Material supplied: Begin

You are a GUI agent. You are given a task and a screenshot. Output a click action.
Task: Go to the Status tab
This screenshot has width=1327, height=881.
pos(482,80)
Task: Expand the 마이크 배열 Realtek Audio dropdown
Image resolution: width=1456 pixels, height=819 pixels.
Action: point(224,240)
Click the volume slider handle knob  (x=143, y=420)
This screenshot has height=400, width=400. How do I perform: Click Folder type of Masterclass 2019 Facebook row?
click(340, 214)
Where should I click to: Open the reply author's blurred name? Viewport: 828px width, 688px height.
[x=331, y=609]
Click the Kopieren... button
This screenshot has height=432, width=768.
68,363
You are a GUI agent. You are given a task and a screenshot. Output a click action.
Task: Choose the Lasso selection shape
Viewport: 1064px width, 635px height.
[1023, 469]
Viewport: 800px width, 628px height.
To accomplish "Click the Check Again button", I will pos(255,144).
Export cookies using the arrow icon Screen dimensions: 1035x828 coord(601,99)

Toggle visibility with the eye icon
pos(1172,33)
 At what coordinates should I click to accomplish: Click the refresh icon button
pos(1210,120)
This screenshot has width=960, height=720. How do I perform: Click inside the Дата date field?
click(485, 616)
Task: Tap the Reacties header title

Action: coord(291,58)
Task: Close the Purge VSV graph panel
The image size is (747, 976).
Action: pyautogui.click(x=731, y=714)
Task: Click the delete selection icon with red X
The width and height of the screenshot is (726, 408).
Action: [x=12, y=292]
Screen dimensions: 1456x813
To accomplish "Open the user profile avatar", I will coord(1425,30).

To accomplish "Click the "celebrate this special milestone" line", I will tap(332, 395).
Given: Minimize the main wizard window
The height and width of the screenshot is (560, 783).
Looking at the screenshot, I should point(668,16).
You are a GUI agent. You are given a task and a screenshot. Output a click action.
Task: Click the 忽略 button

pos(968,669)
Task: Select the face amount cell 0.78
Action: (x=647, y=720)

Material supplied: End

### What you will do
Your answer should hold every line of the entries that contains the string "selection".

### Output of the exercise
Task: Choose the Lasso selection shape
Task: Click the delete selection icon with red X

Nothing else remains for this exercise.